Despite urban encroachment, the northern Pacific subfamily of Great Blue Herons, Ardea herodias fannini, maintains a successful breeding colony in Stanley Park, in the midst of downtown Vancouver. The following link is an early July 2013 update on the fledgeling herons. If you have the time, it’s definitely smile-inducing to read about their tribulations as they mature!

The Symphony acquired some funky neighbors!
Barry passing Siwash Rock in Stanley Park
West Vancouver against the backdrop of the Rockies* on the opposite shore
*correction: North Shore Mountains

Are you coming, or what??
“or what”, actually. I had to take a quick video of an incoming sea plane over English Bay.

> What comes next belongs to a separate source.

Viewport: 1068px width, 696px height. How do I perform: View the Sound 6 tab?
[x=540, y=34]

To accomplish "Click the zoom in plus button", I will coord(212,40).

After a visit to the Granville Food Market on Saturday morning, where we acquired some splendid halibut for dinner, not to mention Rainier cherriesgreen asparagus, local blueberries, a quantity of assorted greens, cheese and some funky sausages, we were happy to relax at home. 

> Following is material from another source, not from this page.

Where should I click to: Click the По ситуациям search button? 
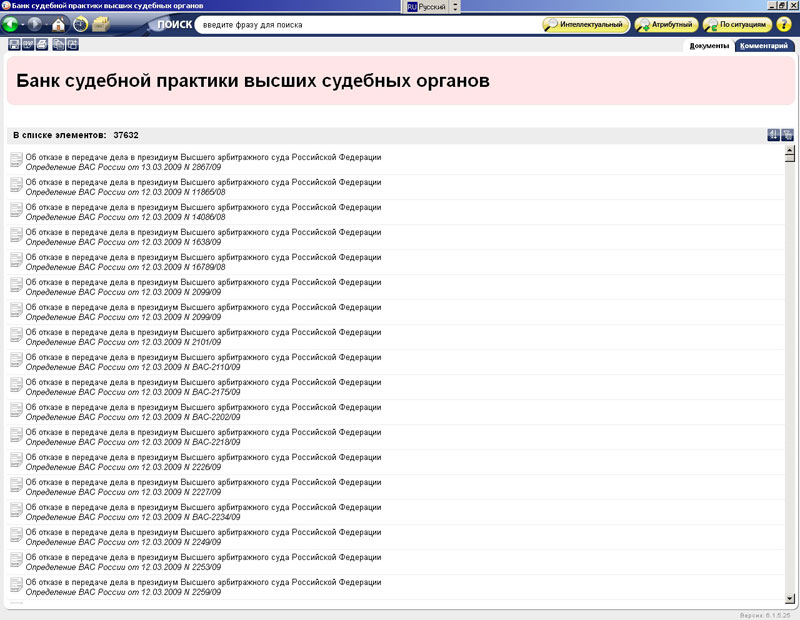pyautogui.click(x=738, y=24)
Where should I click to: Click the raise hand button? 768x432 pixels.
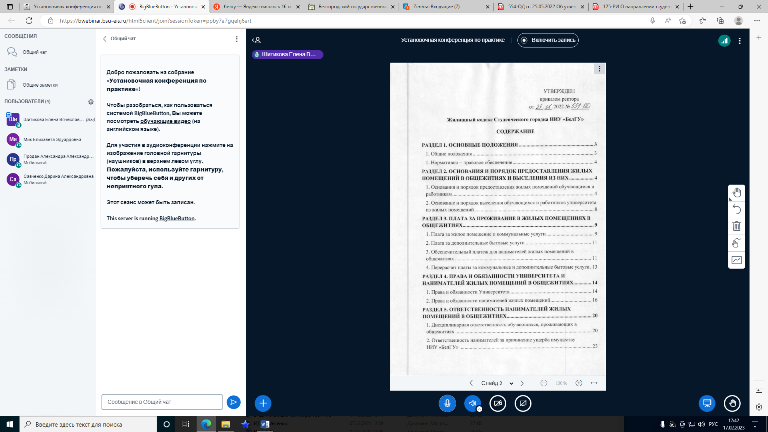[733, 402]
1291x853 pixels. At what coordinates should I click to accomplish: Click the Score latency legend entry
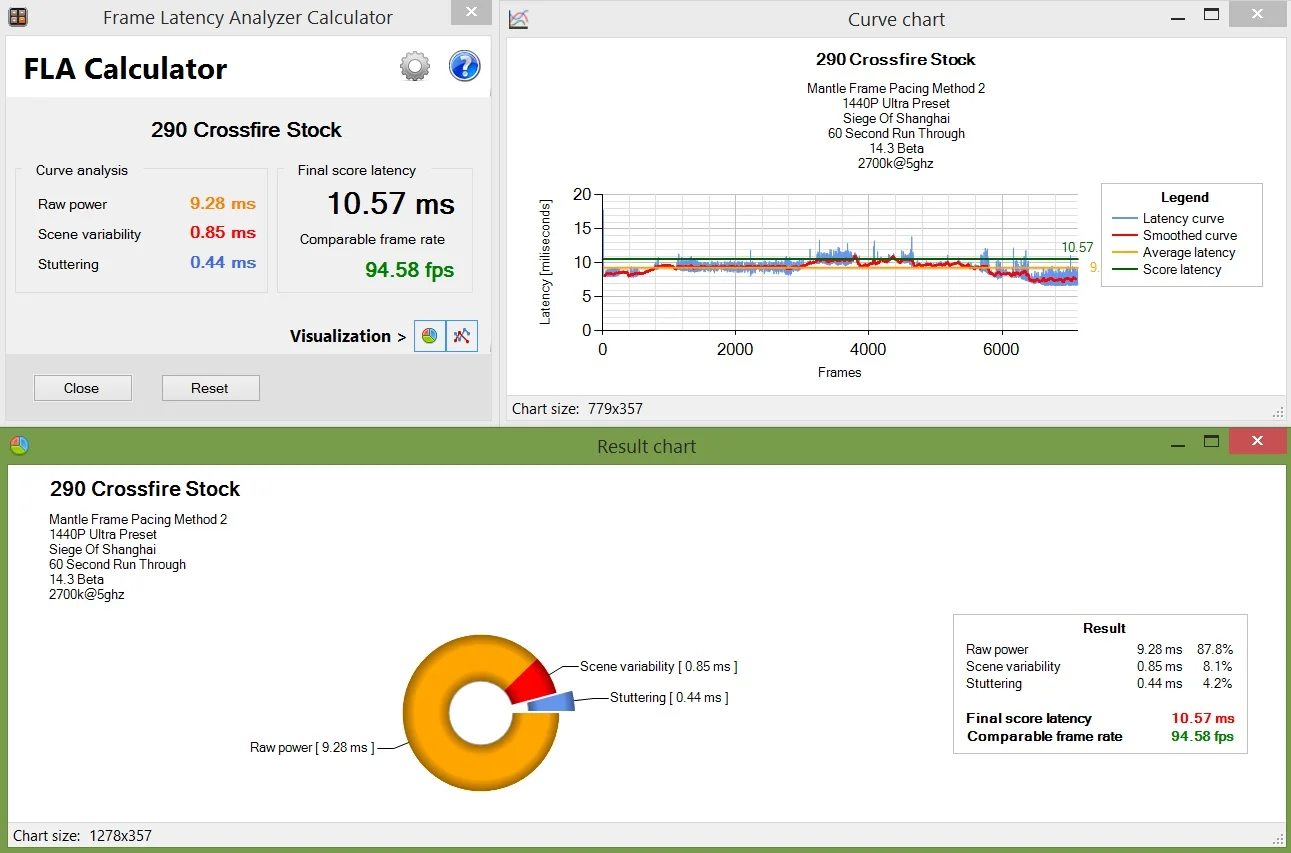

Barry assembled our late al fresco lunch on the balcony and that’s when the fun started. Many boats, many more than last weekend, seemed to cruise False Creek today. Under sail, under power, to and fro, up creek-down creek, it was busy out there! One boat especially caught my attention. It seemed to fly two black & white flags, while also displaying large, purple unidentified objects on deck. A quick check through binoculars identified the purple thingies as balloons in the shape of octopi, mostly, and the flags showed … skull & crossbones, pirate insignia. Heaven help us, Canada is under buccaneer attack! Further investigations confirmed several adult and juvenile subjects aboard dressed in pirate attire. Hats, kerchiefs, eye patches & swords galore – and not only on this one boat, but several, no, many of the vessels passing our viewpoint, were maned by pirates. And there were skirmishes between rival pirate boats, water (presumably) was squirted in great arcs between boats, fake (presumably) sword fights across gunwales and tight maneuvers between ‘hostile’ vessels. This was one of the most entertaining luncheons we’ve had in a long time. Later I found out that the witnessed warfare was a charity gig of one of the local yacht clubs. What a splendid idea!
You can appreciate that it’s rather difficult to find the time to write a post, when it’s this entertaining and darn busy around here! Therefore, just a few more images, snapped either as I was wandering about the fair city of Vancouver – or sitting on a comfortably cushioned chair on the balcony.
One form of pubic transportation, aqua buses
couldn’t let that those pecs go unnoticed …
 School of Art
Emily Carr Uni work shop
Afternoon constitutional, False Creek fashion
Dragon Boat Practice – a future subject – stay tuned
Tho owner of these socks graciously allowed this picture. His young daughters gave him the socks, because they felt, he was altogether too grey 🙂
Jay Gadsby, had he lived.
Sea gull spa
Tasty Cement Trucks of the … 
Heidelberg Cement Company on Granville Island
Summer in the City. Who remembers that song?
Home of amazing produce!!
The ‘Sea Village‘ house boat community on Granville Island
Sea Village in “Lego set” perspective, as seen from our balcony
Brush with Illumination
I saw this water-sculpture-cum-science project on my first walk along the seawall and it continues to be alluring. The creativity of some humans is awesome!

Brush may also be utilized to melt sky scrapers – not!

Random Bar Art – viewer still sober … is she?
Salmon flanking entry to a totem pole carving barn 
Steel versus Nature

4 thoughts on “Random Imaginography

  1. terrrific photos, Claudia! Thank you for letting us take part in your strolls through this fabulous city!


  2. Ok. Got me! The Rockies are not EXACTLY the Pacific Range. What you see from Vancouver are the North Shore Mountains, part of the Pacific Coastal Range, right? Looking forward to the beer!!


  3. Wow! fabulous photos and I am so enjoying seeing my home town again through your lenses. I'd like to see what you come up with when winter arrives … all the greys, the rain. Just one small point, those are not the Rocky Mountains in one of your photos. I will buy you a beer when you tell me what they are.